--- Text ---
Before departing to pursue both them and his widow, Zangler promises Weinberl (Mike Nadajewski), his long-time chief sales assistant, and Christopher (Kristi Frank), an apprentice, that they will get promotions upon his return.

Rather than imbuing them with a greater sense of responsibility for his business as intended, however, this inspires Zangler’s two employees to close up shop and have a wild day in the city – a.k.a. go “on the razzle” – so they have that to look back on once they are saddled with weightier roles.

In Vienna, of course, Weinberl and Christopher must dodge Herr Zangler and his new servant Melchior (Jonathan Tan) who, conveniently, does not yet know what they look like – by ducking into shops or restaurants or high-walled courtyards with conveniently and comedically placed ladders.

To give you a taste of Stoppard’s verbal verve in the play, one of the running gags is that Zangler is a phrase mangler. In the opening scene, he refers to himself as “the cake of the week” and it’s up to Weinberl and Christopher to try to decode that.

“The clerk of the works?” wonders Chistopher.

“The Sheikh of Kuwait?” offers Weinberl.

Eventually, they land on “the cock of the walk.”

I had read that passage before seeing On the Razzle and enjoyed the wordplay – but, on stage, found such cleverness harder to catch, especially as each joke jogged quickly into the next.

There’s not much opportunity for the characters to take a breath here – or for the audience to register what’s at stake for any of them. The Matchmaker, by contrast, is much funnier because it is also heartfelt – or, at least, that is my memory of the play from director Chris Abraham’s now legendary production at the Stratford Festival in 2013.

On the Razzle struck me more as like a Joe Orton farce minus the subversiveness – or Boeing-Boeing for brainiacs.

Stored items
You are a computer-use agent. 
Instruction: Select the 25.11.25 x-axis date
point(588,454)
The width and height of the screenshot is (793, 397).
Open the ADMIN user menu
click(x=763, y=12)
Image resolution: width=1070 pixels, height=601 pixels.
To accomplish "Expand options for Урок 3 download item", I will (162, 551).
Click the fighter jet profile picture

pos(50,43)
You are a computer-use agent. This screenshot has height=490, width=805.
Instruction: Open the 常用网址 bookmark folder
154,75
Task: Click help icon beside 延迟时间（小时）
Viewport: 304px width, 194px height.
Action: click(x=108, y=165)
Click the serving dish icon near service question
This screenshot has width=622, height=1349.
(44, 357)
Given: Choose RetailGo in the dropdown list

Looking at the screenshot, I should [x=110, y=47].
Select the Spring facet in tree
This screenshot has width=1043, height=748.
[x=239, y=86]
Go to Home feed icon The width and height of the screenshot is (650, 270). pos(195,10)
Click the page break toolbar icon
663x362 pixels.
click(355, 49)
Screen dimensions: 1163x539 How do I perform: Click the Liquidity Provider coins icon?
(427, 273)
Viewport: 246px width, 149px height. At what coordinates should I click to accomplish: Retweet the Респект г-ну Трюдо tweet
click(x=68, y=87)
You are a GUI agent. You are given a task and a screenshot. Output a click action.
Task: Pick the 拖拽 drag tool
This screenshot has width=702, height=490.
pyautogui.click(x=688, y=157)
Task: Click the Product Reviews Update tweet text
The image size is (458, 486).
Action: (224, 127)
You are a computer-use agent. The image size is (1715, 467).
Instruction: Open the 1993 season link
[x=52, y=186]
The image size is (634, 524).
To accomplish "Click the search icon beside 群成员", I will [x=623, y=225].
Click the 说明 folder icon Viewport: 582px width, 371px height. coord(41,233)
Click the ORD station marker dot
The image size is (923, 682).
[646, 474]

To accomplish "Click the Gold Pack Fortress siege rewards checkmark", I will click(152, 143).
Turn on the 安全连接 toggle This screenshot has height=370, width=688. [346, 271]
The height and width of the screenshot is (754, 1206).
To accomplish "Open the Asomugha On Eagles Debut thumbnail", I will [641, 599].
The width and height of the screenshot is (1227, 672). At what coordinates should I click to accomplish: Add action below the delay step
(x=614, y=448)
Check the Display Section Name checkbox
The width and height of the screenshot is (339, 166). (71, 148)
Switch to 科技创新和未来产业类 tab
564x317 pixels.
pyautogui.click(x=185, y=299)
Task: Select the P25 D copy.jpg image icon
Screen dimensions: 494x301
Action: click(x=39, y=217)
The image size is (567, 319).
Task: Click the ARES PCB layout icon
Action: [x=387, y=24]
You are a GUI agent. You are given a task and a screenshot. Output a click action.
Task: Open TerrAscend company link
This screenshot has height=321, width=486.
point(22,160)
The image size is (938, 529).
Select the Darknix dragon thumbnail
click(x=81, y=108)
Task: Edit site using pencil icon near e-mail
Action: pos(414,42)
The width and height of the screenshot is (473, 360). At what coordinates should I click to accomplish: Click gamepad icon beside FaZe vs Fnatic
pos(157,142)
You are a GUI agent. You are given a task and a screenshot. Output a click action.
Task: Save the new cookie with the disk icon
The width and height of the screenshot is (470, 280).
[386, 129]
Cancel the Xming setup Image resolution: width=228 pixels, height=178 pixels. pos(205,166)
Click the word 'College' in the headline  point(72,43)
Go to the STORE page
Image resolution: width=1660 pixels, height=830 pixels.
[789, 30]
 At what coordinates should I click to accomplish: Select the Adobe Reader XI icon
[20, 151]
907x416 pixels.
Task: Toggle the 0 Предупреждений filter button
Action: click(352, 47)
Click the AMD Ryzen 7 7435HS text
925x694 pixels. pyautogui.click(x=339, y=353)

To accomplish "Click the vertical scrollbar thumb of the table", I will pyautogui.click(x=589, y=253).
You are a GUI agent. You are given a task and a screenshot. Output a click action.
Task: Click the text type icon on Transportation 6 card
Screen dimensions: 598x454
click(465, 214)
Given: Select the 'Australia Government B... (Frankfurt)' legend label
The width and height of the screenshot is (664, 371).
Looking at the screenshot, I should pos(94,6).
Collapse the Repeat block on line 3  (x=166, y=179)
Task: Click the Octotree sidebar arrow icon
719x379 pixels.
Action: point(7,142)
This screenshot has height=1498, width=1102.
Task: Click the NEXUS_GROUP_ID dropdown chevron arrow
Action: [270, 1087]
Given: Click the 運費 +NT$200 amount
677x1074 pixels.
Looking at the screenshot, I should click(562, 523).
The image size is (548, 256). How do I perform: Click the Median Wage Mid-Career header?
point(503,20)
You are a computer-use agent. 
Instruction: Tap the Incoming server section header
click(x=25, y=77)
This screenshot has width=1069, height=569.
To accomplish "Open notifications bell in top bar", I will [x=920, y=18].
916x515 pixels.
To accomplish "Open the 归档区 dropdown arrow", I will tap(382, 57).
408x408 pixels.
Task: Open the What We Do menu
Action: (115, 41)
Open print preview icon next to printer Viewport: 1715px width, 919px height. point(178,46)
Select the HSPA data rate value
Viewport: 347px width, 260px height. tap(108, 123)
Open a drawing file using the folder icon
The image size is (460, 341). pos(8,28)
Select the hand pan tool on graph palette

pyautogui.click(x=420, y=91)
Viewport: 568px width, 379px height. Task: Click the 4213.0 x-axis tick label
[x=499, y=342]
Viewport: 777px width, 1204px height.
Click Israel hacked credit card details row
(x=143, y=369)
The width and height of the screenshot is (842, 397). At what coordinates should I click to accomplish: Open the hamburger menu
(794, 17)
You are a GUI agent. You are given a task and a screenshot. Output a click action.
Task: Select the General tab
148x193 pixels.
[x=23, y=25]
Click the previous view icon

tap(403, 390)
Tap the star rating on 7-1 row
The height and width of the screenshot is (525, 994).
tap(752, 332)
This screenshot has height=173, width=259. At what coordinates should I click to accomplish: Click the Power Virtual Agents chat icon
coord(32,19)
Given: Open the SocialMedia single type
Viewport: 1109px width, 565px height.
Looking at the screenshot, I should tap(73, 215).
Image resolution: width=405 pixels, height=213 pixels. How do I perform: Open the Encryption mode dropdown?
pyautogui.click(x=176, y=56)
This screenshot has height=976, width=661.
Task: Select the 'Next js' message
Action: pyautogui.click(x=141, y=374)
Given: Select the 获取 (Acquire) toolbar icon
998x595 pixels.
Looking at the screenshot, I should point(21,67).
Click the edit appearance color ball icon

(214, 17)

--- Action item A ---
Reproduce the stretch of the review of On the Razzle from "There’s not much" through "Boeing-Boeing for brainiacs.".
--- Action item B ---
Continue the review of On the Razzle from its final sentence.
The data has no connection to the review of On the Razzle.

--- Expected output A ---
There’s not much opportunity for the characters to take a breath here – or for the audience to register what’s at stake for any of them. The Matchmaker, by contrast, is much funnier because it is also heartfelt – or, at least, that is my memory of the play from director Chris Abraham’s now legendary production at the Stratford Festival in 2013.

On the Razzle struck me more as like a Joe Orton farce minus the subversiveness – or Boeing-Boeing for brainiacs.

--- Expected output B ---
That’s not to say that Hall’s production isn’t amusing. The director begins the show with a bit of whimsical choreography that visually introduces the characters and the action is impeccably paced there on in. (The chief virtue of Christina Poddubiuk’s design is how swiftly it shifts from one locale to the next.)

Frank makes Christopher, on or near the bottom rung of this society, the most affecting of the characters; she is the vulnerable charmer of the double act she forms with a more closed-off Nadajewski as the two juggle pretzels or disguise themselves in tartan as part of a recurring bit about cross-cultural influence related to the popularity of Verdi’s Macbeth.

I should note that the press performance I attended saw three of the female roles in Vienna played by understudies – a cascading effect of a single sickness. Perhaps more laughs will land when everyone is in their proper place.

Regardless, though this be but second-tier Stoppard, I was happy to be able to check it off my list as one of his many long-time fans, particularly as a contrast to the 85-year-old’s sober and serious and, indeed, deep depiction of where Viennese society went in his current Broadway hit, Leopoldstadt.